Specializing in production of airframe parts, Aerocomposite has established production of wing boxes and consoles at its plant in Ulianovsk, using resin-transfer infusion technology that does not require big autoclaves. It has manufactured several sets of wings for the MC-21-300. Replacing foreign suppliers with local ones entails “no principal changes to the manufacturing process,” Gaidansky stressed. Yet, he admitted that shifting from imported to local raw materials “creates additional difficulties…but we have the experience that tells us how to overcome those.”

Even though Russia had amassed vast experience with composites, it did not produce the raw materials of required quality for resin-transfer infusion at the launch of the MC-21 project in 2008. Since then local makers’ expertise has progressed, Gaidansky claimed. In particular, they have already qualified for the manufacture of MC-21 control surfaces. “Right now some local vendors offer products that feature higher quality than their foreign competitors who we selected at the program launch,” he said. For the MC-21, the most difficult issue involves the wing box. To manufacture that part, Aerocomposite needs suitable resin and binding carbon thread. Gaidansky said that the latter will come from a plant in Alabuga built recently by the Rosatom corporation. “We look forward with cautious optimism,” he concluded.

Meanwhile, MC-21s continue to fly using airframes made with components from Belgium's Solvay, with the prospect of type certification in early 2020. Airframes made completely of local materials will require a supplemental type certificate that would come no earlier than late 2020.

For more than five years, local scientists and industrialists have worked to perfect indigenous technologies to produce next-generation composite materials suitable for the MC-21, UAC president Yuri Slyusar noted. “Their solutions are close to serial production,” he said. “Specimens are being tested. They will be introduced into the MC-21 program step by step, as they pass through certification trials.” Another contingency plan involves the use of Chinese raw materials. In any case, any additional testing will be limited to comparison of parts made of older and newer construction materials, Slyusar said.

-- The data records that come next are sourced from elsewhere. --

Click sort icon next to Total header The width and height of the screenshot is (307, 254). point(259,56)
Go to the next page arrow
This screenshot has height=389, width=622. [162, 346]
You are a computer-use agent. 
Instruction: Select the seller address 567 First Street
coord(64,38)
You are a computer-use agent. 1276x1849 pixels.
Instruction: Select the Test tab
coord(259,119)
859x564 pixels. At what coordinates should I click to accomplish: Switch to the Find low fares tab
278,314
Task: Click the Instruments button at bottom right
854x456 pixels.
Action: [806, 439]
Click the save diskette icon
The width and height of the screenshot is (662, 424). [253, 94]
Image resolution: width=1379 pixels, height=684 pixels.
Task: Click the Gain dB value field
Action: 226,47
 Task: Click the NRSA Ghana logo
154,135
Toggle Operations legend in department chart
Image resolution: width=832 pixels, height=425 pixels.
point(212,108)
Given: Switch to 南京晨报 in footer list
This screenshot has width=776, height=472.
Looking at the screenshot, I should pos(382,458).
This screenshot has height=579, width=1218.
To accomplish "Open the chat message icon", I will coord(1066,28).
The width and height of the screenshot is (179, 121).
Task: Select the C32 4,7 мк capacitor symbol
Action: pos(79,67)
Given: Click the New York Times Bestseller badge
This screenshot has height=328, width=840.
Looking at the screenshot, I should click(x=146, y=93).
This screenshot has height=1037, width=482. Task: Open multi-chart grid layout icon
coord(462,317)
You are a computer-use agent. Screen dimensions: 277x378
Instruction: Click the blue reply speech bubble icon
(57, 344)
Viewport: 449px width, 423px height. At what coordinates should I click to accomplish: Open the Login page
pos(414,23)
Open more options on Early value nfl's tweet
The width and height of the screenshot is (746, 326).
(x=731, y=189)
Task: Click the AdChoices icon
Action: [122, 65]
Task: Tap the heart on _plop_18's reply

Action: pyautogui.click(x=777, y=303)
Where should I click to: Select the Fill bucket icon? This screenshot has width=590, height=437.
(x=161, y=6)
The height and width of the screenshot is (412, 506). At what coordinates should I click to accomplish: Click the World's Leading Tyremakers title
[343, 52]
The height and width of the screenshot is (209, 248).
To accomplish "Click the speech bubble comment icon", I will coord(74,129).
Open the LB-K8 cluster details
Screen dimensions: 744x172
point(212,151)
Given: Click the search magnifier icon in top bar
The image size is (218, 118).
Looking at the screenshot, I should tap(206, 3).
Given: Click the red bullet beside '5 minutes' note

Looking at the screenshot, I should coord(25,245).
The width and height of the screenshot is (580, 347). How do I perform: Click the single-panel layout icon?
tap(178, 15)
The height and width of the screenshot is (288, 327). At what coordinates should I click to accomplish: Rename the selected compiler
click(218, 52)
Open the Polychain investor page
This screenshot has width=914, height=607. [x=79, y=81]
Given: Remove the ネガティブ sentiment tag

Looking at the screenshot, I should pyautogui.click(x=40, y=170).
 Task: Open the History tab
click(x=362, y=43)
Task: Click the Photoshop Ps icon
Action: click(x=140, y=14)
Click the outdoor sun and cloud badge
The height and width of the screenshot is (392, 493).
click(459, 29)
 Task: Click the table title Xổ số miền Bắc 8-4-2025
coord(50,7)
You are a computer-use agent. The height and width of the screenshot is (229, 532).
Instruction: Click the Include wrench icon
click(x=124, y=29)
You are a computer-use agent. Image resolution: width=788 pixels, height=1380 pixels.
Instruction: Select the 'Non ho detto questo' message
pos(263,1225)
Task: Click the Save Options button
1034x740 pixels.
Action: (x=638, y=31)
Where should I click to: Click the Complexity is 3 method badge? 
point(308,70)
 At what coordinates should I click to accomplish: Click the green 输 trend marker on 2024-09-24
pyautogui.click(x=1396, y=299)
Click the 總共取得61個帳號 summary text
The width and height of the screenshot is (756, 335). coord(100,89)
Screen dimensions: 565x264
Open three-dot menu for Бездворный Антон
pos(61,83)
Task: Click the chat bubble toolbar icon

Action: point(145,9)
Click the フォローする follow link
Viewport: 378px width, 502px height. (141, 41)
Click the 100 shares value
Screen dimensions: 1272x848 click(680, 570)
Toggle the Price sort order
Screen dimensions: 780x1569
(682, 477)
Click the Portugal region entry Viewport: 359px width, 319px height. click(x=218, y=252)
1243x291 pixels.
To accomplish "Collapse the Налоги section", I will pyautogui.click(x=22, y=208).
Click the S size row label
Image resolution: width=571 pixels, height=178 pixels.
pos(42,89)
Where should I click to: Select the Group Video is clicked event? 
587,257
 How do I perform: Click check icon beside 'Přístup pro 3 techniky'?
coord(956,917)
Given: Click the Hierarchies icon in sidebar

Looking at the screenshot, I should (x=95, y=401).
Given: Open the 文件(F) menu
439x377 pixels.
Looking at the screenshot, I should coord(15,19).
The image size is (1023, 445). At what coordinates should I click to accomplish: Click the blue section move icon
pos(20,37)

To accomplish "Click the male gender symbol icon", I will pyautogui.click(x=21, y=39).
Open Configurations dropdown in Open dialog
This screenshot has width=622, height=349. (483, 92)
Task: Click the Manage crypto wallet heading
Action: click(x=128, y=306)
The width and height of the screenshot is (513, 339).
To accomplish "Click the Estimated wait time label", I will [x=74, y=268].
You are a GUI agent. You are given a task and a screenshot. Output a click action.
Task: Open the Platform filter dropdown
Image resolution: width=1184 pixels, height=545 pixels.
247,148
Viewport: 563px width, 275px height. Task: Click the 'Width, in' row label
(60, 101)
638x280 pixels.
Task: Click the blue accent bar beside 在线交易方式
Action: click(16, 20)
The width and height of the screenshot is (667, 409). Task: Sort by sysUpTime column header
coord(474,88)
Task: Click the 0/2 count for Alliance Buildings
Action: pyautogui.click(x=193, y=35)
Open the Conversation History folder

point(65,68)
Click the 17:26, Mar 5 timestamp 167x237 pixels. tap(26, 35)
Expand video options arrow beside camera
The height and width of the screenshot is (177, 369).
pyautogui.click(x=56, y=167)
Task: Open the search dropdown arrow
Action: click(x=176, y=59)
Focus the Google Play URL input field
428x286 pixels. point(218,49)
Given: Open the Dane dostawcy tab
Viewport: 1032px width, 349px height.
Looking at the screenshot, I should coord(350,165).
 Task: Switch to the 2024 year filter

On January 14 the Central Aero Hydra Dynamics Institute (TsAGI) published a statement, signed by TsAGI CEO professor Cyril Sypalo and scientific advisor academician Sergei Chernyshov, to clarify the situation with the MC-21. “Raw materials and competencies created in Russia over the past few years allow for the creation of the wing and other parts in the MC-21 airframe using local materials only,” it said. At the same time, the institute acknowledged possible delays in certification that might occur as the result of “the vendor change.” TsAGI insists that the decision made ten years ago to employ the composite wings and empennage was the right one. “Therefore, the issue of a metal wing for the MC-21 is no longer on the agenda,” it concluded.